When I first started writing majour stories, I was eleven. Whenever I wrote, I felt free, like an eagle soaring high above the clouds, and my thoughts can loose, even the cobwebs hidden in the very back of my imagination. I learned to live through my writing, to describe what I felt through my characters. The first time I let someone read what I had written I refused to believe it was good enough. I felt as if I was exposing my inner soul to them, and I was pretty sure my inner soul was not that beautiful to look at. It seems, most people think otherwise. My writing led me to a new world, full of magic and love and courage. I discovered what being me meant, and I'll never forget the glorious day I came out of my corner and let that hidden part of me flow out into the lives of other people. I live contented that I've made at least some impact on other people's lives.
I met new people, discovered emotions I never knew existed, and along the way fell in love. I was so unused to the new feelings and sensations of the world I was discovering so rapidly, I started writing even more, pouring even more of me into my work. This thoroughly explains why my writing got better as I went along. I believe completely in dreams coming true. I also strongly think we should always write what we really feel, and not throw on a shallow mask that covers up the beauty of who we really are on the inside.

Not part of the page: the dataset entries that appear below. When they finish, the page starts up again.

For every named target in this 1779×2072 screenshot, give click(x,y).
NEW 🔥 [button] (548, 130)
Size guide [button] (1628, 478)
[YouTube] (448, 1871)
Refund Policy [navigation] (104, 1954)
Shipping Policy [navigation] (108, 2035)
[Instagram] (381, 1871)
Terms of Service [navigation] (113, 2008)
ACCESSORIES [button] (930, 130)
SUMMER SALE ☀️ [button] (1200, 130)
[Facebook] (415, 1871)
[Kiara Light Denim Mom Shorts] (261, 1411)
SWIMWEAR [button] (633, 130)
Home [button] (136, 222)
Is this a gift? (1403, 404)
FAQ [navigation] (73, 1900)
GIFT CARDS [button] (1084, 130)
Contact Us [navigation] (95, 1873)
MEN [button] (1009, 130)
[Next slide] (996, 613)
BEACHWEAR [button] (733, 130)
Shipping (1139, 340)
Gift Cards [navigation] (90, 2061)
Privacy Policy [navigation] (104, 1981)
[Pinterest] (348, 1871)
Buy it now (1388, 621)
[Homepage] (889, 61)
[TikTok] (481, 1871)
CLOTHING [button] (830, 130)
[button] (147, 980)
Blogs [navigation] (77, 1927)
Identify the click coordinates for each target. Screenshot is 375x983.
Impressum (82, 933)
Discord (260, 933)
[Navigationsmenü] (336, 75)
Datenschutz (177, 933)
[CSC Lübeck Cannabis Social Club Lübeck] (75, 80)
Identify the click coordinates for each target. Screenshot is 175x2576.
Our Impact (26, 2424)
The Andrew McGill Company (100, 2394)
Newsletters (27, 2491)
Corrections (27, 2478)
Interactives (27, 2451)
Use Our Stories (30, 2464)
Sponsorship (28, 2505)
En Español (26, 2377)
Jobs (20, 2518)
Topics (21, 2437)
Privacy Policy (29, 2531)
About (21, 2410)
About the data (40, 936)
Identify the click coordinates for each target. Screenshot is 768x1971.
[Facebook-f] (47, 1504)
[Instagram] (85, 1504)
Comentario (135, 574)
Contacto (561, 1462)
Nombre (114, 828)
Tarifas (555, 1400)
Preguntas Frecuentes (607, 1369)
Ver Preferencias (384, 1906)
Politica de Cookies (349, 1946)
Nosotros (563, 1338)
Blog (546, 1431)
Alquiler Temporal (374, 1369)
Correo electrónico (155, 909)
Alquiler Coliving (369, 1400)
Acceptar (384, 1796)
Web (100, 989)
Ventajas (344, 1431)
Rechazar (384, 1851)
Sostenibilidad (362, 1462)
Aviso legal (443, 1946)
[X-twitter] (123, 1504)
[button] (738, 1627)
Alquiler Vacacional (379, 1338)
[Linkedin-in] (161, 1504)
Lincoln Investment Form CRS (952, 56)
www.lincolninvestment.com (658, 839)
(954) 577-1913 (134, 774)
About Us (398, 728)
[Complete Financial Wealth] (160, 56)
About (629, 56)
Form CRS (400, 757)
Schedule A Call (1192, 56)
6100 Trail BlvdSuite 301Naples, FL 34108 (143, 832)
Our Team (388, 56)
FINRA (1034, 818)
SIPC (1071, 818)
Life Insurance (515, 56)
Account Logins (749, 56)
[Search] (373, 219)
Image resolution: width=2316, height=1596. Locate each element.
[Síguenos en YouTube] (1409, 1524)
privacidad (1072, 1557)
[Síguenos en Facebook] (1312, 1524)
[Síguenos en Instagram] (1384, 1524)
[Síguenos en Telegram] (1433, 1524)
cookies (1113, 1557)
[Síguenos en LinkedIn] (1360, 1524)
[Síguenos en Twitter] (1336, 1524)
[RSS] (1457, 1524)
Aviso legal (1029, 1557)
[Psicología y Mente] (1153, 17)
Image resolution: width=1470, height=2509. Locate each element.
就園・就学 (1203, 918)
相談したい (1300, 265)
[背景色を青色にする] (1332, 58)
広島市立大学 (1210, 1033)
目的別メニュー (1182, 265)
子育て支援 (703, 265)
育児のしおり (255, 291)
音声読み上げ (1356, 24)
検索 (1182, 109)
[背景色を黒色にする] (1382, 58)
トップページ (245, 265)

To write, for me, is to live. I don't exactly know how other people view it, but my heart will always be in my writing. My first copy of my book was 196 pages long... typed. But it was only a shadow of me, because I had not given all of myself at the start. Now, as I rewrite my dream in the colors I absolutely want it to be, I will always remember that to write is to teach, to love, to learn, to understand and know everything about you. If you can't write with feeling in your heart, you might as well not write at all. I laugh and cry with my characters. They are part of me (and unfortunately, when I kill them off, it's a sad day) and a part of who I am. my writing IS me. it always will be.
That is what writing means to me.
And I invite everyone who reads this to show why they write, because to everyone else, you still haven't revealed your secret.